**ПРЕДЛАГАЕМЫЙ ТЕКСТ**
В конце 1929 г. Т. В. Васильев на короткое время возвращается на работу в ВЦИК, где его назначают на должность секретаря для ответственных поручений в организационный отдел, а в апреле 1930 г. переходит работать в Институт Советского строительства и Права при Коммунистической Академии ЦИК СССР (в настоящее время Институт государства и права РАН)[34].

Тимофей Васильевич много и плодотворно работает, у него была несомненная склонность к литературному творчеству, как говорила его жена - «серьезная склонность, он любил писать». Статьи Т. В. Васильева появляются на страницах журналов «Большевик», «Советское государство и революция права», в газетах «Правда» и «Известия». В 1931 г. опубликована работа на тему «Советское строительство автономных республик и областей», выходит в свет монография Т. В. Васильева «Мордовия».

«О, Запад есть Запад, Восток есть Восток, и с мест они не сойдут…»

Редьярд Киплинг

 

В 1931 г. Тимофей Васильевича направляют в Лондон юрисконсультом торгового представительства. Отношения между Великобританией и Советской Россией только стали налаживаться. В мае 1927 г. дипломатические отношения между странами были разорваны, восстановление их произошло лишь в октябре 1929 г. Исправить ситуацию было поручено Григорию Яковлевичу Сокольникову[35].

Это был одним из самых образованных людей в руководстве партии большевиков, свободно владеющий шестью европейскими языками. В 1922 году он становится первым наркомом финансов только что образованного СССР, теоретиком и пропагандистом НЭПа (новой экономической политики. В кратчайшие сроки проводит успешную денежную реформу и стабилизацию курса рубля. Заслугой Г.Я.Сокольникова было спасение страны от голода и оживление экономики - через два года советская валюта ценилась дороже доллара и даже английского фунта стерлинга. В 1925 году червонцы котируются на международных валютных биржах выше любой другой европейской валюты[36]. В силу общественно-политических обстоятельств деятельность Г.Я. Сокольникова рассматривалась без указания его имени. Г.Я. Сокольникова, а деятельность на посту полпреда СССР в Великобритании до недавнего времени, практически была закрыта для упоминания. Хотя на протяжении конца 1920-х - начала 1930-х годов Г.Я. Сокольников выступал в качестве одного из крупнейших дипломатов Советского государства и его дипломатическая деятельность освещена в нескольких фондах Архива внешней политики Российской федерации (АВП РФ),в частности (несекретная референтура по Англии) и (секретная референтура по Англии) Реабилитация Г.Я. Сокольникова произошла только во время перестройки, 12 июня 1988 года по решению Пленума Верховного суда СССР[37].

**УСЛОВИЕ ЗАДАНИЯ**
Назовите все журналы и газеты, на страницах которых, согласно предлагаемому тексту, появлялись статьи Т. В. Васильева.

**ИСХОДНЫЕ ЗАПИСИ**
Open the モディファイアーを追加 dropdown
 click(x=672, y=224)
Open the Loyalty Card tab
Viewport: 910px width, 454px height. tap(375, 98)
==
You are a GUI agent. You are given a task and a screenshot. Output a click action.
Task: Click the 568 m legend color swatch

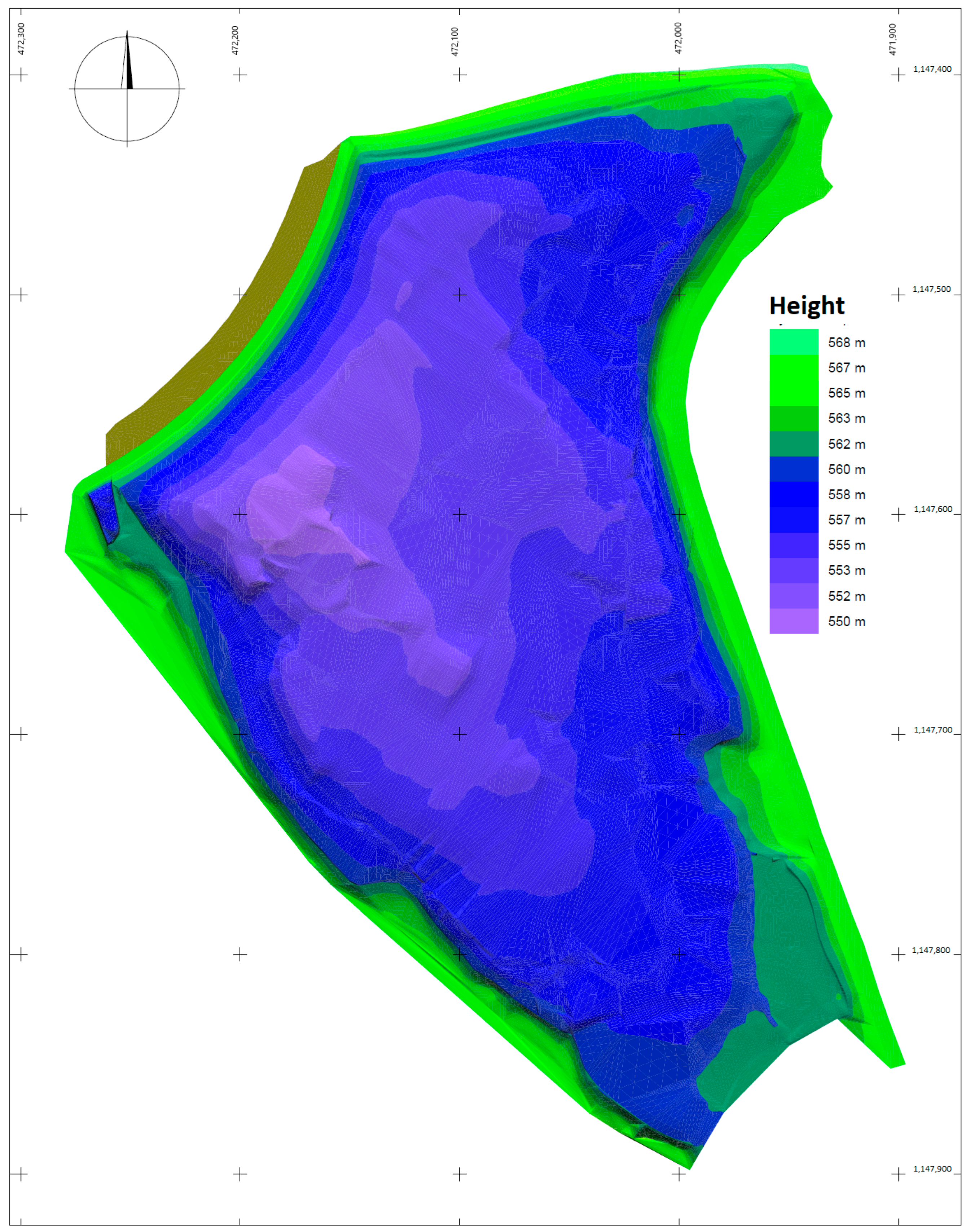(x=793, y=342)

**ПИСЬМЕННЫЙ ОТВЕТ**
Журналы «Большевик» и «Советское государство и революция права», газеты «Правда» и «Известия».